== Exercise requirements ==
Print all of the data below line for line, without changing anything.
--- Records supplied ---
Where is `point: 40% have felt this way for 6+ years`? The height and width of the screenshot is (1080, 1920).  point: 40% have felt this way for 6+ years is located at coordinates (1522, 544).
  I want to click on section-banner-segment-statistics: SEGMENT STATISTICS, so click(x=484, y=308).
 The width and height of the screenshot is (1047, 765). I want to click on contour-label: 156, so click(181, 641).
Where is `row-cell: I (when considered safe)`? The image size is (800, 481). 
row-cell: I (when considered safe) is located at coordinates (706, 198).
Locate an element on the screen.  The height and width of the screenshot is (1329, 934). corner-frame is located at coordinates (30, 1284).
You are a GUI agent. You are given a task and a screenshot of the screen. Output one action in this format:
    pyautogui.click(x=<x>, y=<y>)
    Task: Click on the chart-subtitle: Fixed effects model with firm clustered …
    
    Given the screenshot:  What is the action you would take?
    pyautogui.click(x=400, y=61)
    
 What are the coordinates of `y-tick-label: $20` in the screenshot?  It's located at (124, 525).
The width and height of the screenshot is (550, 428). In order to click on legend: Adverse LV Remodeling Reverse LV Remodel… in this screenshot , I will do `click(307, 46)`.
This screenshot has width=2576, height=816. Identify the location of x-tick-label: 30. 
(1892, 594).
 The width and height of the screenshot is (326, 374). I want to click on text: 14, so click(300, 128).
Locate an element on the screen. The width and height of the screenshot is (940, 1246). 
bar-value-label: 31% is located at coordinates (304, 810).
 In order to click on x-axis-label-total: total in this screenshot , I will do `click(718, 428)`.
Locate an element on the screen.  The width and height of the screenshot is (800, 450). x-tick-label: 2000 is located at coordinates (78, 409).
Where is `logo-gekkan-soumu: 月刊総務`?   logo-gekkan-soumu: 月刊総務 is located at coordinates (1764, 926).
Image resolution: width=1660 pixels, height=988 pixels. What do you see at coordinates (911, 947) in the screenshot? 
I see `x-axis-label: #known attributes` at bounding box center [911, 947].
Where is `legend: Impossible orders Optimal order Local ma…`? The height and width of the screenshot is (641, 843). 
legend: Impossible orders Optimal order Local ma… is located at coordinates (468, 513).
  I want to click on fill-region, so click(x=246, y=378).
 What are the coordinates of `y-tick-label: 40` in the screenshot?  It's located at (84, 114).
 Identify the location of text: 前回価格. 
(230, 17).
---
== Output ==
Where is `point: 40% have felt this way for 6+ years`? The height and width of the screenshot is (1080, 1920).  point: 40% have felt this way for 6+ years is located at coordinates (1522, 544).
  I want to click on section-banner-segment-statistics: SEGMENT STATISTICS, so click(x=484, y=308).
 The width and height of the screenshot is (1047, 765). I want to click on contour-label: 156, so click(181, 641).
Where is `row-cell: I (when considered safe)`? The image size is (800, 481). 
row-cell: I (when considered safe) is located at coordinates (706, 198).
Locate an element on the screen.  The height and width of the screenshot is (1329, 934). corner-frame is located at coordinates (30, 1284).
You are a GUI agent. You are given a task and a screenshot of the screen. Output one action in this format:
    pyautogui.click(x=<x>, y=<y>)
    Task: Click on the chart-subtitle: Fixed effects model with firm clustered …
    
    Given the screenshot:  What is the action you would take?
    pyautogui.click(x=400, y=61)
    
 What are the coordinates of `y-tick-label: $20` in the screenshot?  It's located at (124, 525).
The width and height of the screenshot is (550, 428). In order to click on legend: Adverse LV Remodeling Reverse LV Remodel… in this screenshot , I will do `click(307, 46)`.
This screenshot has width=2576, height=816. Identify the location of x-tick-label: 30. 
(1892, 594).
 The width and height of the screenshot is (326, 374). I want to click on text: 14, so click(300, 128).
Locate an element on the screen. The width and height of the screenshot is (940, 1246). 
bar-value-label: 31% is located at coordinates (304, 810).
 In order to click on x-axis-label-total: total in this screenshot , I will do `click(718, 428)`.
Locate an element on the screen.  The width and height of the screenshot is (800, 450). x-tick-label: 2000 is located at coordinates (78, 409).
Where is `logo-gekkan-soumu: 月刊総務`?   logo-gekkan-soumu: 月刊総務 is located at coordinates (1764, 926).
Image resolution: width=1660 pixels, height=988 pixels. What do you see at coordinates (911, 947) in the screenshot? 
I see `x-axis-label: #known attributes` at bounding box center [911, 947].
Where is `legend: Impossible orders Optimal order Local ma…`? The height and width of the screenshot is (641, 843). 
legend: Impossible orders Optimal order Local ma… is located at coordinates (468, 513).
  I want to click on fill-region, so click(x=246, y=378).
 What are the coordinates of `y-tick-label: 40` in the screenshot?  It's located at (84, 114).
 Identify the location of text: 前回価格. 
(230, 17).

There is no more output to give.